= Miage-nyūdō =

Japanese yōkai

Miage-nyūdō is a type of yōkai told about on Sado Island (Sado, Niigata Prefecture). They are a type of mikoshi-nyūdō.

==Mythology==
When climbing a small slope at night, something taking on the appearance of a little bōzu would appear in front, and by looking up, it would become taller, and the person looking at it would fall down backwards. It is said that by chanting "miage-nyūdō, I've seen past you (見上入道、見越した)" and lying down forwards, it would disappear. In Hamochi, Sado District (now a part of Sado), it is said that the miage-nyūdō that appears at a place called Tsujidō would steal food and money from travelers.

In Utami, Ryōtsu (now a part of Sado), it is said that they are in places where trees grow thickly and is dim even at noon, and that a large stone called the "miage-ishi (見上石, look up stone)" has shapeshifted into a nyūdō. Once, a traveler met this, and by chanting "miage-nyūdō, I've seen past you" and striking it with a rod, the nyūdō disappeared.
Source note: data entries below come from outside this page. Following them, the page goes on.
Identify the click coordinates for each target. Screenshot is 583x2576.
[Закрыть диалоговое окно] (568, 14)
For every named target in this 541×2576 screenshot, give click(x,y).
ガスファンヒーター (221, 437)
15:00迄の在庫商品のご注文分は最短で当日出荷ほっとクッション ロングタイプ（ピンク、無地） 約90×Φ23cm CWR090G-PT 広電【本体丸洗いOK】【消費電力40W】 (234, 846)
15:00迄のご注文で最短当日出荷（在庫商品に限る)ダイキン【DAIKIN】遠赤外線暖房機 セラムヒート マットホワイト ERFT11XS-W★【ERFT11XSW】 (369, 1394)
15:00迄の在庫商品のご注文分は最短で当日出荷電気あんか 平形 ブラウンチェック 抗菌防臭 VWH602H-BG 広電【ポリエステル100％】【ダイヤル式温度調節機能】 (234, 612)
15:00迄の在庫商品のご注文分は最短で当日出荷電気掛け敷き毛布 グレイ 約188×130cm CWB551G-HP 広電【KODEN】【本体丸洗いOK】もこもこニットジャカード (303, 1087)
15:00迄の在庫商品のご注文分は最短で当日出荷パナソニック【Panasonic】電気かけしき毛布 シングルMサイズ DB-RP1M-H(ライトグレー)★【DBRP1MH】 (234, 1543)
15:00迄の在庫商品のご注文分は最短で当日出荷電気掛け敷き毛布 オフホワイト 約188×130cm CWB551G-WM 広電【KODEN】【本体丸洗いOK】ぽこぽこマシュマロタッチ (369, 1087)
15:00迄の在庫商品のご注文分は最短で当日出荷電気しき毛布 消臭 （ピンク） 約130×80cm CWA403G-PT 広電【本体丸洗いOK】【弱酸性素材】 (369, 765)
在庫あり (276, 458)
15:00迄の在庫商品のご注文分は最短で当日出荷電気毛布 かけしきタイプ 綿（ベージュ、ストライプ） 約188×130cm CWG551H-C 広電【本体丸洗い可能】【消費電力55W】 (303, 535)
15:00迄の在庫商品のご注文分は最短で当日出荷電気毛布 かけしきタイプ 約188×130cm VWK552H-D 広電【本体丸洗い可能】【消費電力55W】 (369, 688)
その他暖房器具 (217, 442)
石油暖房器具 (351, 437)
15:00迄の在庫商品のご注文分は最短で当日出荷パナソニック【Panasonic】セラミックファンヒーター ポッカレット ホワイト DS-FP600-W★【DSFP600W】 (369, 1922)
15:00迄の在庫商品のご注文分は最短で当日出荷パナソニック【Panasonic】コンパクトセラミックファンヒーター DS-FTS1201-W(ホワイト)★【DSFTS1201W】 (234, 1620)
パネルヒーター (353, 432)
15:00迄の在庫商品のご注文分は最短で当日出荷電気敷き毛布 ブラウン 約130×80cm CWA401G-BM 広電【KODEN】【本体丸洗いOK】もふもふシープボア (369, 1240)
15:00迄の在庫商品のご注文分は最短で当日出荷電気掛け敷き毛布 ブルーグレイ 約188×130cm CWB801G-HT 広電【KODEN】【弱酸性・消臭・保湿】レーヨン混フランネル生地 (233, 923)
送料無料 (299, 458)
It is said that afterwards, when a jizō was deified above the rock, the nyūdō no longer appeared.

Also, in a legend of Akadomari (now a part of Sado), Sado District, there was a miage-nyūdō that squashed and killed night travelers, but it once accidentally fell to the bottom of a ravine, and since it was helped by someone under the condition that it would "no longer attack people" and to "stay away from that place," it no longer appeared there, and it is said that this ravine started to be called the "nyūdō marsh".

In Hatano, Sado District (now a part of Sado), it is said that when those who meet a miage-nyūdō say, "the miage-nyūdō I saw before was much larger" and thus challenge it, and since its feet would thus become thinner, a violent sound would result, and the miage-nyūdō would fall down.

==Appearance in media==
In GeGeGe no Kitaro, it appeared taking on the appearance of the yōkai, the aobōzu appeared, but they are completely unrelated.

In chapter 6 of Mahoutsukai no Yoru, Shizuki jokingly refers to a large Aoko that appears in his dream as a miage nyudo.